Les deals industriels et les transitions de carrière politique font rarement bon ménage. En Hongrie, l’embauche de l’ancien ministre des Affaires étrangères par BYD — le constructeur automobile chinois qui y a installé une usine — a déclenché une enquête sur les conditions dans lesquelles cet accord industriel a été négocié. Selon AP News et NBC News, les autorités hongroises examinent si des conflits d’intérêts ont pu influencer les termes de l’implantation de BYD sur le sol hongrois.
Le contexte de l’accord BYD-Hongrie
La Hongrie a été l’une des premières destinations européennes choisies par BYD pour implanter une capacité de production automobile. L’usine hongroise est un élément central de la stratégie du groupe pour contourner les droits de douane européens sur les véhicules électriques importés de Chine — en produisant localement, BYD peut se présenter comme un constructeur « européen » vis-à-vis des règles d’origine de l’UE.
Ce choix stratégique avait été facilité par le gouvernement Orbán, qui entretient des relations particulièrement chaleureuses avec la Chine parmi les pays de l’UE. La Hongrie s’est positionnée comme un hub d’attraction des investissements chinois en Europe — ce qui lui a valu des tensions répétées avec Bruxelles.
La nomination qui pose problème
Ce qui a déclenché l’enquête est spécifique : l’embauche par BYD d’un ex-responsable gouvernemental de premier plan qui avait directement participé aux négociations ou supervisé les politiques dans lesquelles cet accord s’inscrit.
Ce type de situation — souvent appelé « pantouflage » en France, ou « revolving door » dans les pays anglophones — soulève des questions légitimes même quand il est légal. Si un responsable gouvernemental a eu accès à des informations confidentielles sur les conditions négociables, et rejoint ensuite l’une des parties prenantes de l’accord, l’intégrité du processus de négociation peut être remise en question.
L’enquête hongroise vise précisément à déterminer si c’est le cas ici.
Les implications pour BYD en Europe
Pour BYD, cet épisode tombe à un moment sensible. Le groupe est en train de construire sa légitimité sur le marché européen face à un scepticisme croissant — droits de douane UE sur les VE chinois, enquête sur les subventions d’État, et méfiance politique envers les capitaux chinois dans des secteurs stratégiques.

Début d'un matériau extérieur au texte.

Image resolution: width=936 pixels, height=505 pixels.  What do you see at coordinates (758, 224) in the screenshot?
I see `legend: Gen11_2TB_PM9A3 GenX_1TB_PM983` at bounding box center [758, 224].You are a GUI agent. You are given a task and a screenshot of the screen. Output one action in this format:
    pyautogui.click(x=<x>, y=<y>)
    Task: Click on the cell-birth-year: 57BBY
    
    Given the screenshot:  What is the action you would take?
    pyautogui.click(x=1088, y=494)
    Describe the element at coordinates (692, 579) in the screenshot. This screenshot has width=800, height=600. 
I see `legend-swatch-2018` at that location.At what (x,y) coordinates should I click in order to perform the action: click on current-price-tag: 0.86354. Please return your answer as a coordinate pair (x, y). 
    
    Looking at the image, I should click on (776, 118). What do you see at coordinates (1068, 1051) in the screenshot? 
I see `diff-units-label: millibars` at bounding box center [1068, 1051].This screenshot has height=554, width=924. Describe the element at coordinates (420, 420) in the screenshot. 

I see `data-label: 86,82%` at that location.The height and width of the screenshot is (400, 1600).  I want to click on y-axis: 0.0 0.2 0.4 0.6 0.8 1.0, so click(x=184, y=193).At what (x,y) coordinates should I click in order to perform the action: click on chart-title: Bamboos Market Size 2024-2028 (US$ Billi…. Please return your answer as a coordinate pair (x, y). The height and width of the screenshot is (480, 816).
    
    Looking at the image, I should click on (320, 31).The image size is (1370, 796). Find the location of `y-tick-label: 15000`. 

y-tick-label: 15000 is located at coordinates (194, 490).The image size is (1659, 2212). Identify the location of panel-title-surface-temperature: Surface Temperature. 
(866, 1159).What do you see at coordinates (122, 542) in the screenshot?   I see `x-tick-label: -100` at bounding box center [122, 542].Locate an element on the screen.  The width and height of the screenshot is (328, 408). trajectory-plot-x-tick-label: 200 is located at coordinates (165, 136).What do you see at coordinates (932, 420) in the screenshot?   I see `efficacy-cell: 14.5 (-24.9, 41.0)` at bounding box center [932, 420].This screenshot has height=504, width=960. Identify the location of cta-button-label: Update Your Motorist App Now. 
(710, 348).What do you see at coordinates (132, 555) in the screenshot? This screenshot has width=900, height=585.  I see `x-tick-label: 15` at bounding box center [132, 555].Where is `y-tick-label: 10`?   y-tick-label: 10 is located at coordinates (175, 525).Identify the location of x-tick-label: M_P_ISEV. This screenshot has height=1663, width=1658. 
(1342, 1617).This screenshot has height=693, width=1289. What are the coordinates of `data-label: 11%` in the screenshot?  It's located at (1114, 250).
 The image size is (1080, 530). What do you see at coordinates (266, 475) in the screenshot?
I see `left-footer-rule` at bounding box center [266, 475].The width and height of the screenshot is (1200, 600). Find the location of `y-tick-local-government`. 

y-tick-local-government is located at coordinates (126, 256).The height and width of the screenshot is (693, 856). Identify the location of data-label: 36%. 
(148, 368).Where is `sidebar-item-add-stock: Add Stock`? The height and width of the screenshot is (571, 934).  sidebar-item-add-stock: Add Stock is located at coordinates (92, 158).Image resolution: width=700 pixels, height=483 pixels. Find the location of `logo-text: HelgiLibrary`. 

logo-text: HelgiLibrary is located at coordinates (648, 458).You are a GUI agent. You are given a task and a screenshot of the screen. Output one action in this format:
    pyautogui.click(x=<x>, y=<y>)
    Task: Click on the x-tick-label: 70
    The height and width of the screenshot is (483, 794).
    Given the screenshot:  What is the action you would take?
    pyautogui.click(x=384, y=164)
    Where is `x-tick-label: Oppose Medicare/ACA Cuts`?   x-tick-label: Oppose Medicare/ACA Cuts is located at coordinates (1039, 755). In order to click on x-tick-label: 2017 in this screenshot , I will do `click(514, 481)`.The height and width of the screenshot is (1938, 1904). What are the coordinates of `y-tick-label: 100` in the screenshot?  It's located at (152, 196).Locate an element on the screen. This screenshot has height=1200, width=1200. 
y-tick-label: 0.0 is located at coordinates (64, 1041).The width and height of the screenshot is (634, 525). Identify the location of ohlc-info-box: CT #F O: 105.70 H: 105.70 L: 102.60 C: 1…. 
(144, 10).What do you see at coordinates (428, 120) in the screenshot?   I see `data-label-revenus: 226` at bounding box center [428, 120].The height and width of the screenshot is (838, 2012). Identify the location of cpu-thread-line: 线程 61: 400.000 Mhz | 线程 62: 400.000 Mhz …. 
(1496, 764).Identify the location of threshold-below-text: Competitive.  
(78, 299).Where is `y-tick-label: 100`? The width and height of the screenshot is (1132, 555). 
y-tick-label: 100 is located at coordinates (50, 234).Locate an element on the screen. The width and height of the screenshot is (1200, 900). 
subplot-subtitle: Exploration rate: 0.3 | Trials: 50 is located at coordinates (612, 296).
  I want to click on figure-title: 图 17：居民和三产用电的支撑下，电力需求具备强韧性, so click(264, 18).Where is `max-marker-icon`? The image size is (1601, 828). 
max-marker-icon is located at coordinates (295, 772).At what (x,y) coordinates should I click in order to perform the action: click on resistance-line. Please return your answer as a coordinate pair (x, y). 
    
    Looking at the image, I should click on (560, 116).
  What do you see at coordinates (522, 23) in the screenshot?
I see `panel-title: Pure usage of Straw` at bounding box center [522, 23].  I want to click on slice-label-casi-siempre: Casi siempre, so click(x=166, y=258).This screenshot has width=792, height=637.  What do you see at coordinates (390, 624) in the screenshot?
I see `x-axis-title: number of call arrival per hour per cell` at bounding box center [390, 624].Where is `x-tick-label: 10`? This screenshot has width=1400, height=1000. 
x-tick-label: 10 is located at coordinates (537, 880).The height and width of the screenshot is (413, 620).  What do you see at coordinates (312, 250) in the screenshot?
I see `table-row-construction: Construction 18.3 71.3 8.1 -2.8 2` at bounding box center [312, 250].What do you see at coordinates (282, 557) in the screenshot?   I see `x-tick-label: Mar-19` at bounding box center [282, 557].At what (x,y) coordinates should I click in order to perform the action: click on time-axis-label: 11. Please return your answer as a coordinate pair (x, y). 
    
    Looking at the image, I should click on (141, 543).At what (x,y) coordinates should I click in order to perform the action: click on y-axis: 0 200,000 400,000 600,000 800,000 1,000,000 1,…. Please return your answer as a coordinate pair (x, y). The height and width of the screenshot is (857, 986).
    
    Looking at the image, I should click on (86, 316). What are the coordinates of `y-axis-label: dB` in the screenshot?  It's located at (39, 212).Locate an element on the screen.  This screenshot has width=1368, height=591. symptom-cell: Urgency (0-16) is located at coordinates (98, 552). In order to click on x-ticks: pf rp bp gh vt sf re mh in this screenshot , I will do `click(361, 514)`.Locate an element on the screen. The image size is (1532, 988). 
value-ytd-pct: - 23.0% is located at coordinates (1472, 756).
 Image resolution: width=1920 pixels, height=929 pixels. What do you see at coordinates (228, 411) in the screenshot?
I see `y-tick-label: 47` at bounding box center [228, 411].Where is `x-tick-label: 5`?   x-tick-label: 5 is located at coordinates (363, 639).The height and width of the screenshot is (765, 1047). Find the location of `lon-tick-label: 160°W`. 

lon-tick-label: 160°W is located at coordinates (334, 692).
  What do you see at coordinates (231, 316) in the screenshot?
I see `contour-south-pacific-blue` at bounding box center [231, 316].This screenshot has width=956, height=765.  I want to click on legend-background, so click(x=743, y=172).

Une enquête sur des pratiques de lobbying ou des conflits d’intérêts en Hongrie ne remet pas en cause la qualité technique des véhicules BYD. Mais elle ajoute une couche de risque réputationnel dans un contexte où la marque doit déjà se battre contre la perception d’être un acteur chinois bénéficiant de soutiens étatiques opaques.
Ce que ça révèle du modèle d’expansion BYD
BYD a adopté une stratégie d’expansion qui repose largement sur l’établissement de relations avec les gouvernements des pays d’accueil — une approche que les groupes automobiles occidentaux utilisent également, mais que le contexte géopolitique actuel rend plus sensible pour un acteur chinois.
La Hongrie n’est que l’exemple le plus récent d’une tension systémique : les entreprises chinoises qui investissent en Europe doivent naviguer entre les attentes de résultats économiques de leurs pays d’accueil et le scepticisme politique croissant de l’UE et de ses partenaires. Quand les conditions de ces accords commencent à être scrutées, les risques se matérialisent même sans qu’il y ait eu de faute avérée.
L’issue de l’enquête hongroise dira beaucoup sur la maturité institutionnelle du pays à gérer ce type de situation — et sur les standards de gouvernance que BYD devra démontrer à mesure qu’il s’implante plus profondément en Europe.